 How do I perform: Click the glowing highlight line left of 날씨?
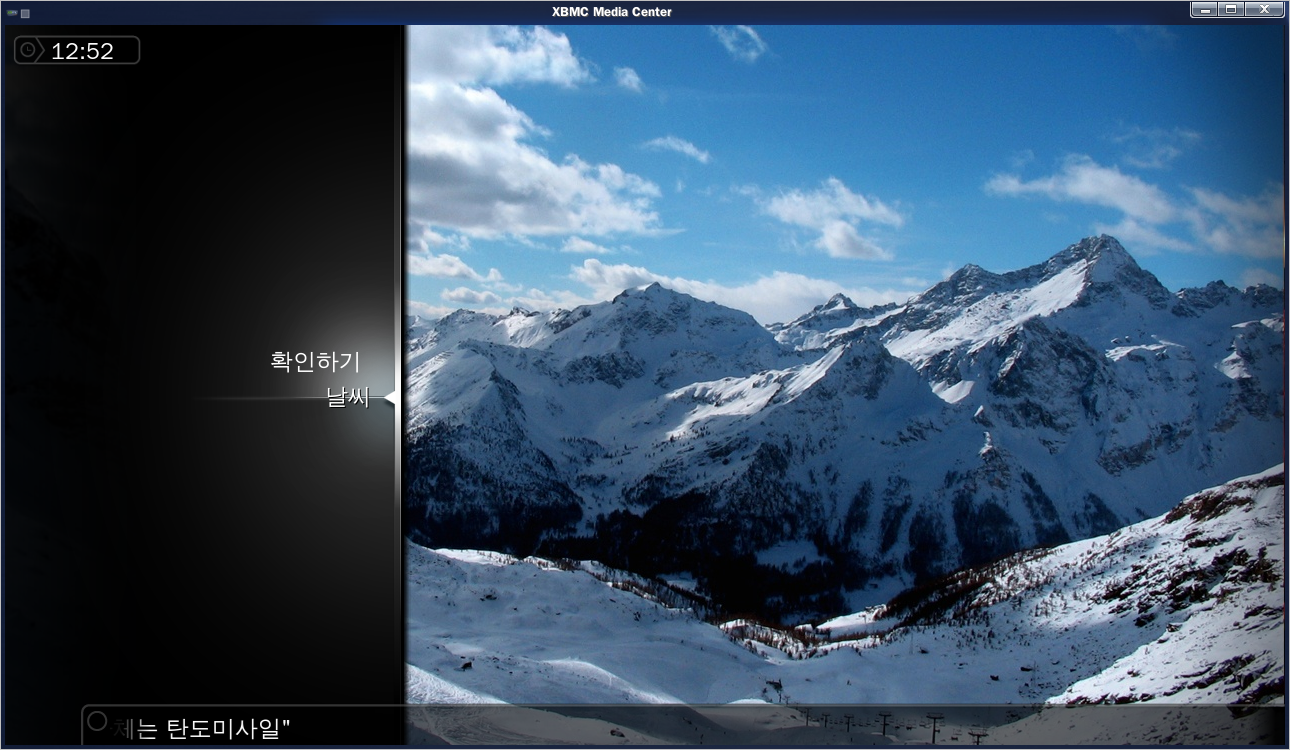[x=260, y=399]
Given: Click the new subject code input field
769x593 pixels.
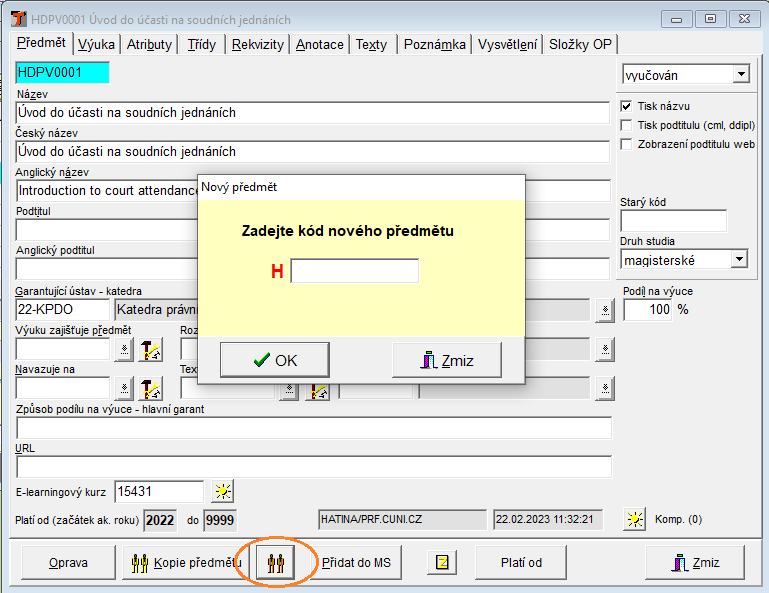Looking at the screenshot, I should 354,271.
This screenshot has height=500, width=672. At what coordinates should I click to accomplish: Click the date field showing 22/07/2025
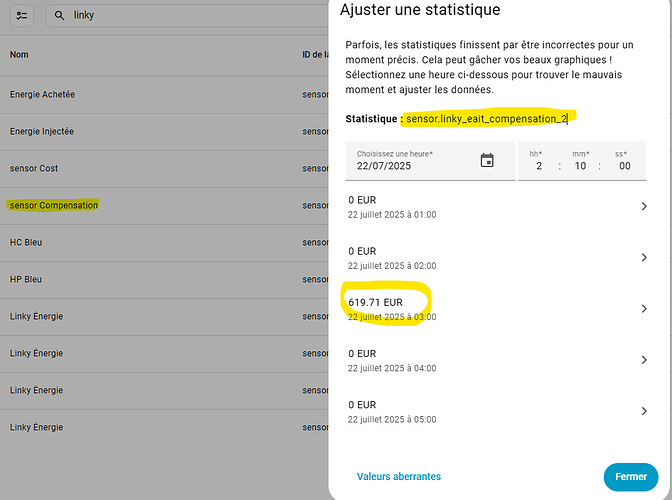tap(410, 166)
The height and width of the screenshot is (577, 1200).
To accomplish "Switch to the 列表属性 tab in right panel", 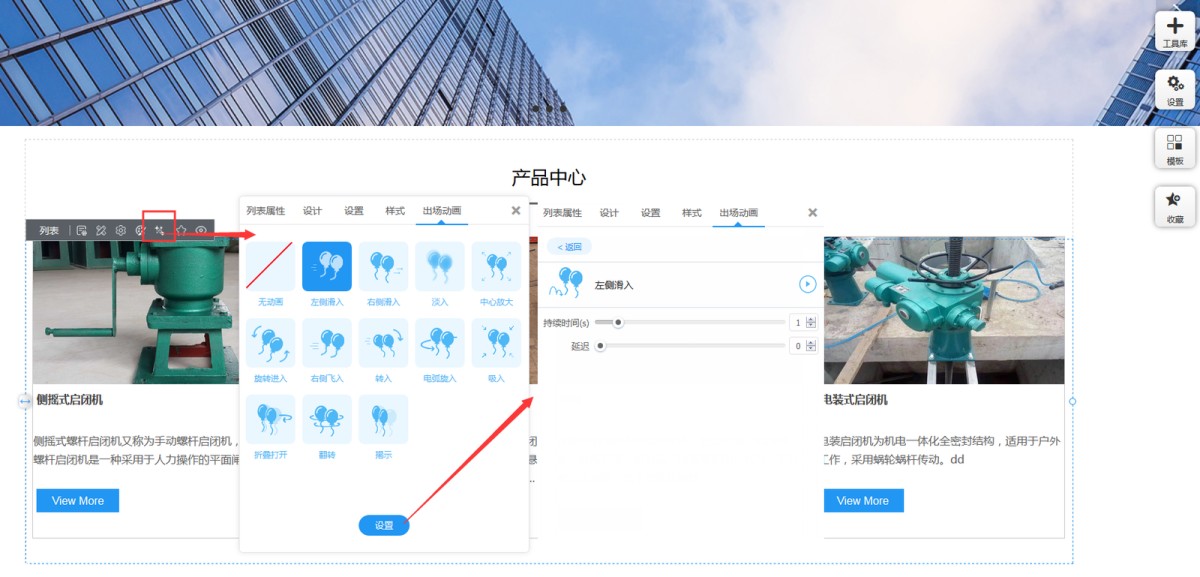I will (x=562, y=213).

> _Requirement_
Reproduce the entries exactly, from the line with "Given: Click the new subject code input field" to the line with "The height and", both lines included, keeping no pictures.

> _Answer section_
Given: Click the new subject code input field
769x593 pixels.
Looking at the screenshot, I should 354,271.
This screenshot has height=500, width=672. At what coordinates should I click to accomplish: Click the date field showing 22/07/2025
tap(410, 166)
The height and width of the screenshot is (577, 1200).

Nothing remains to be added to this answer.